The platform is connected to a central call center and with a simple call to a short code, the farmer is connected to an operator who will ask a few basic questions and quickly triangulate the appropriate need during any emergency. From the farmers description, CowTribe decides whether to immediately schedule an animal officer from its over 500 national network of both private and public veterinarians, animal nutritionists and trained animal health volunteers.
Apart from the interactive voice radio services, farmers can use an SMS-based platform for farm emergencies, real-time notifications on a disease outbreak as well as practical tips or symptoms and advise them on what they ought to do to avoid the spread of the epidemic. Whether using voice or SMS, the on-demand platform ensures farmers’ needs are met and safeguarded from loss of their livestock.
And lastly, CowTribe ensures to coordinate the provider side, manage all aspects of the service, obsessing over every detail to ensure that a qualified Vet comes to deliver the right treatment to his animals. Pretty simple right, Easy.
The ease of use and quality of service has endeared CowTribe to over 120 qualified vets from Northern and Upper East Region of Ghana alone, servicing both substinence and commercial scale farmers, spanning across over 15,000 active subscribers.
CowTribe has already received some recognition like the British Council Social Innovation Challenge in December 2016 in Ghana as the second runners up.
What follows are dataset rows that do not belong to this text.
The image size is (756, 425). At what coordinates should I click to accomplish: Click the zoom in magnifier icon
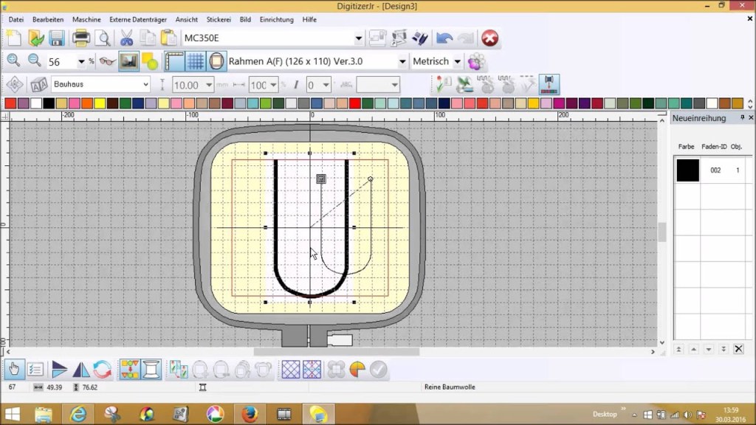pyautogui.click(x=13, y=61)
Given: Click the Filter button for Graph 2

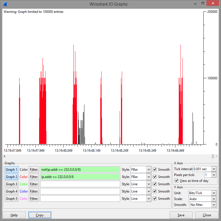Looking at the screenshot, I should (34, 177).
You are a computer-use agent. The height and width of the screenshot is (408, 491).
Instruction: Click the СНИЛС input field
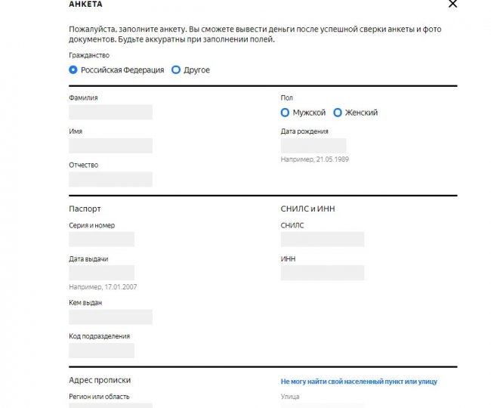(x=323, y=240)
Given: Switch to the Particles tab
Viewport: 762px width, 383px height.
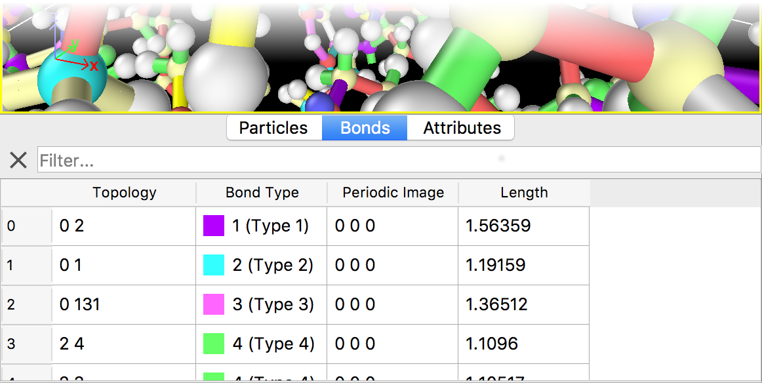Looking at the screenshot, I should [x=273, y=128].
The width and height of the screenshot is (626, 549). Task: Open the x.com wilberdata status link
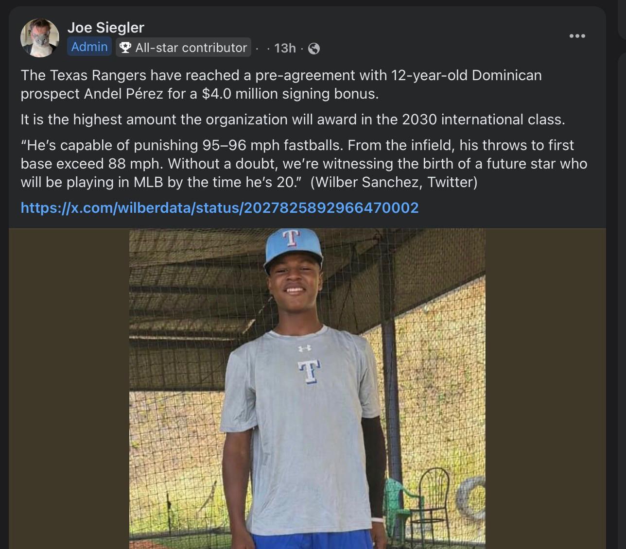pos(219,208)
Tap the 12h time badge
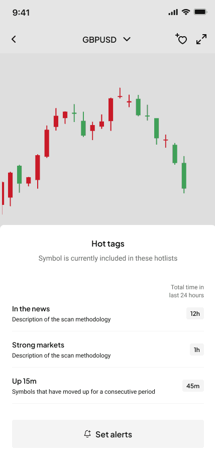215x463 pixels. click(195, 313)
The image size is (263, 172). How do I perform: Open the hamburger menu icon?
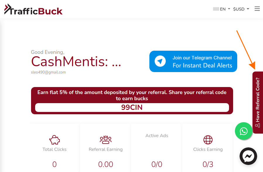click(x=257, y=9)
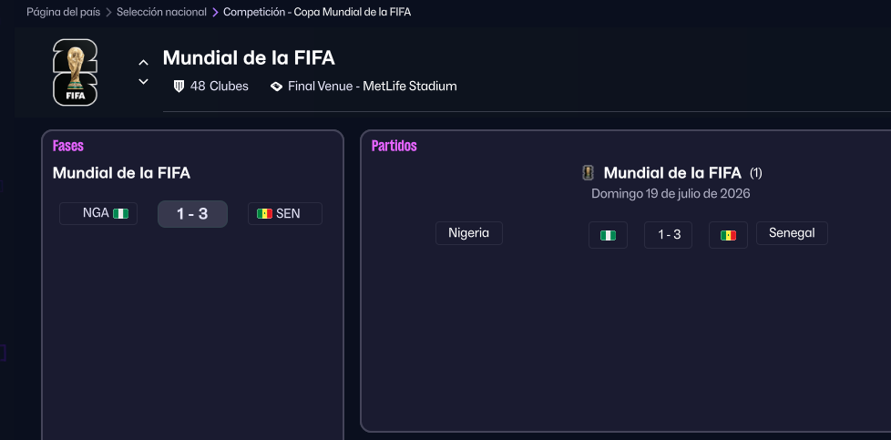Open the Selección nacional breadcrumb
This screenshot has width=891, height=440.
[161, 12]
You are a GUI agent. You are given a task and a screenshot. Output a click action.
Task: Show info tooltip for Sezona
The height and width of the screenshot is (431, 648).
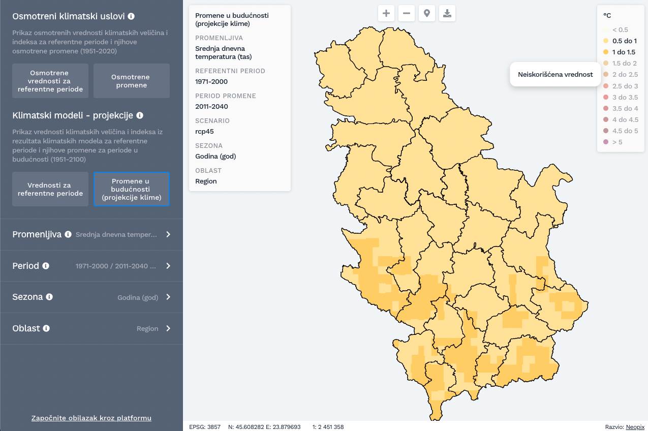pos(49,297)
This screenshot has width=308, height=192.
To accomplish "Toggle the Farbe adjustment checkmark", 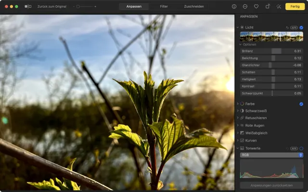I will pyautogui.click(x=301, y=104).
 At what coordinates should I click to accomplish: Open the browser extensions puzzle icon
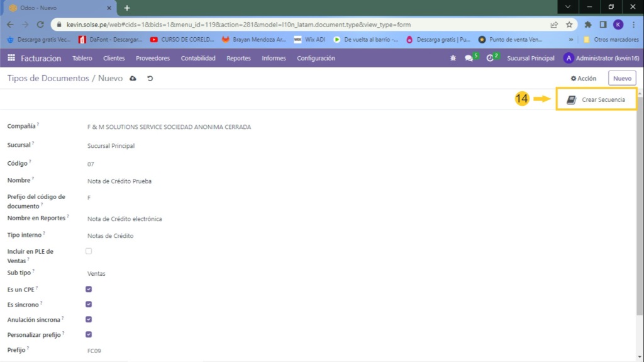pyautogui.click(x=588, y=25)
It was selected as one of the 25 finalists at the Pitch AgriHack 2016 tech start-up competition 2016. In April 2017, Cowtribe also placed second in the GAIA Agtech West Africa Challenge and also won the Seedstars Ghana Pitch Competition which held earlier this year.
CowTribe’s revenue is via annual subscriptions of $5 per farmer to access 24hr emergency response, disease outbreak alerts, routine livestock checkup and subsidized vaccination and treatment costs. Also, animal health workers and Vets pay a monthly subscription fee to access the service and connects with patients.
CowTribe, as with other worthy technology innovation in Africa, continues to make real impact in their community, creating value and improving the livelihood of several Ghanaians and Africans.